▸ PROBLEM TO SOLVE
Skip the pictures. Output only the lines below starting at the line with "Instruction: Toggle Habilitar" and ending at the line with "Task: Click 'const res' variable name", both ends included, exactly as they are.

Dataset entries
::::
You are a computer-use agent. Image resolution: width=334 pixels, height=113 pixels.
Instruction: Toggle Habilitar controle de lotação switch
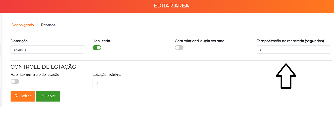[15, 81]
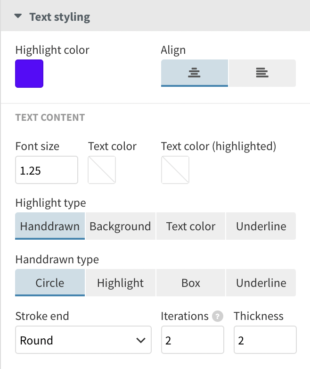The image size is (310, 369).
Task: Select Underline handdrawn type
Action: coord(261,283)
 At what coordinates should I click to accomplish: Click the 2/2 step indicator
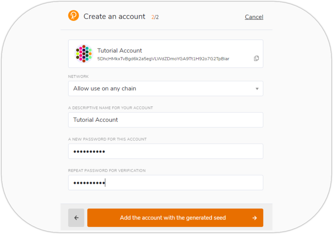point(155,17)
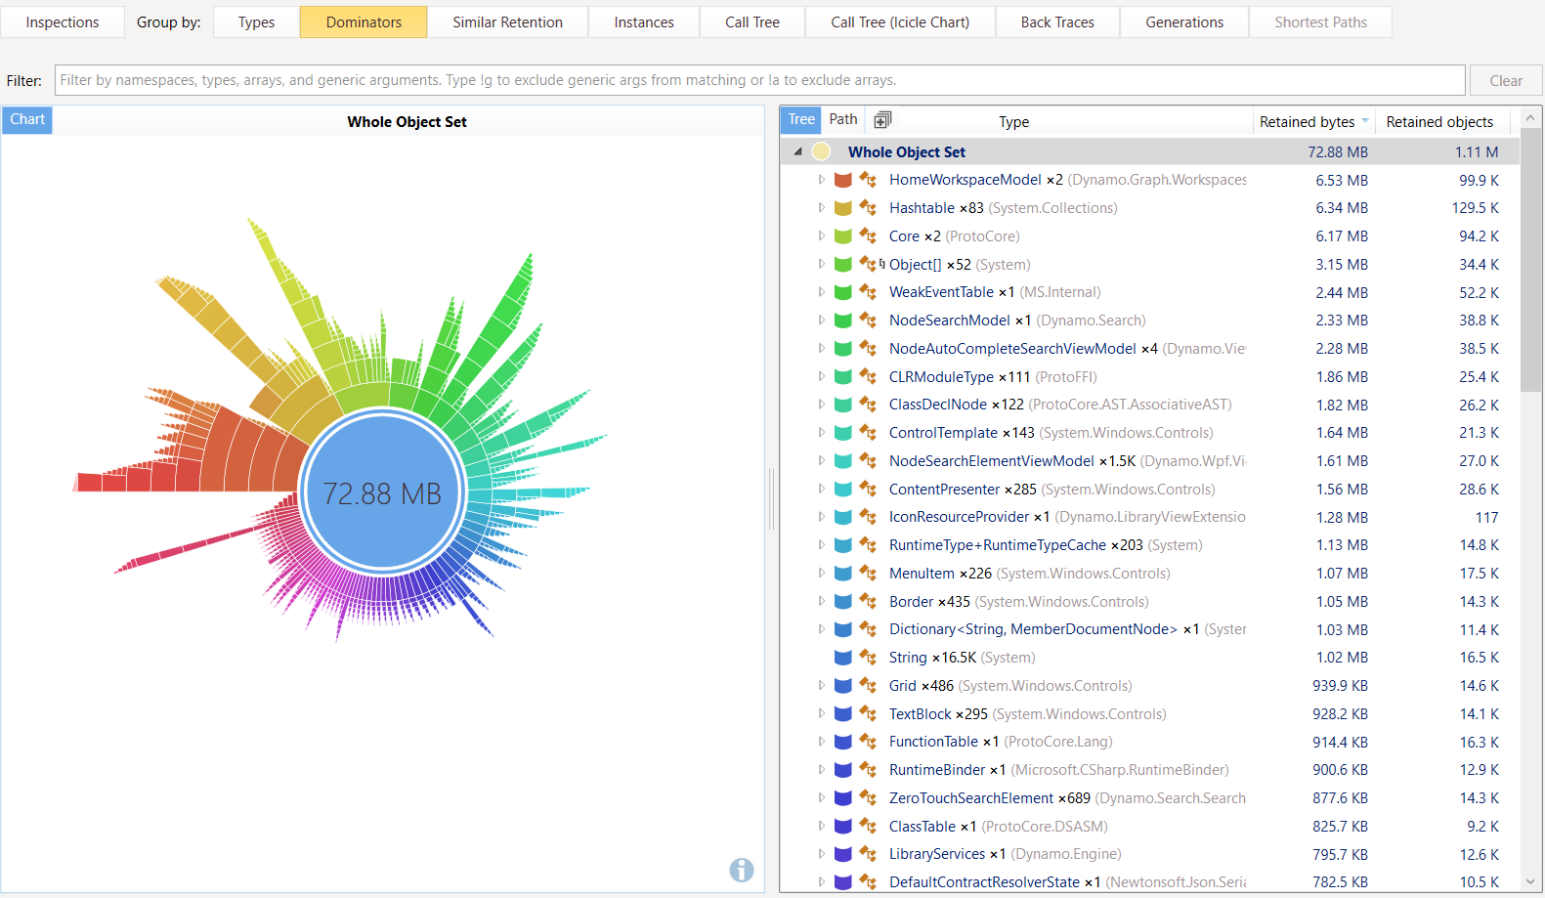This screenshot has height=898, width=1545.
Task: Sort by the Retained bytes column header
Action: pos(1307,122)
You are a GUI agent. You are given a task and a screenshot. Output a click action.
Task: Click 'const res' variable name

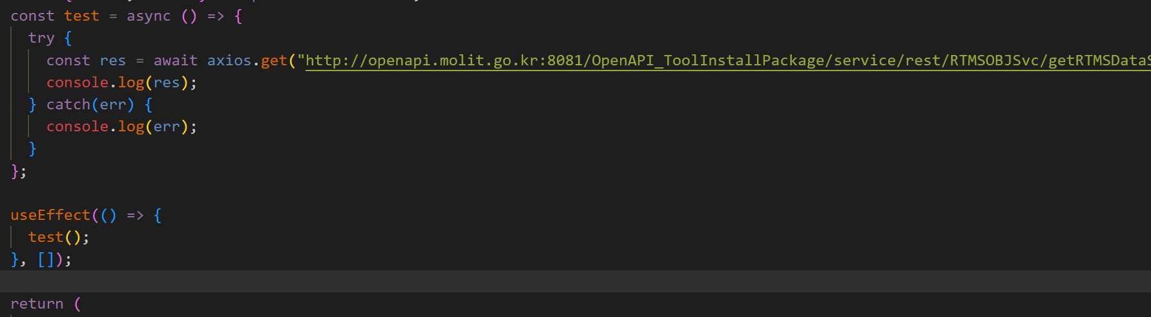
::::
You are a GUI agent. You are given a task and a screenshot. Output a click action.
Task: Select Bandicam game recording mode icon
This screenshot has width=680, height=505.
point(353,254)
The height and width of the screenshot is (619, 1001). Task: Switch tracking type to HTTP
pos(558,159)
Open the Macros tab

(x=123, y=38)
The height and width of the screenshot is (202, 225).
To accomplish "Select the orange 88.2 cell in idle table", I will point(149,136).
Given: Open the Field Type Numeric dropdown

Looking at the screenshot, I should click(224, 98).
::::
▸ EXERCISE SOLUTION
Instruction: Toggle Habilitar controle de lotação switch
[15, 81]
The image size is (310, 369).
Task: Select Underline handdrawn type
Action: coord(261,283)
 At what coordinates should I click to accomplish: Click the 2/2 step indicator
point(155,17)
This screenshot has height=898, width=1545.
Task: Sort by the Retained bytes column header
Action: pos(1307,122)
You are a GUI agent. You are given a task and a screenshot. Output a click action.
Task: Click 'const res' variable name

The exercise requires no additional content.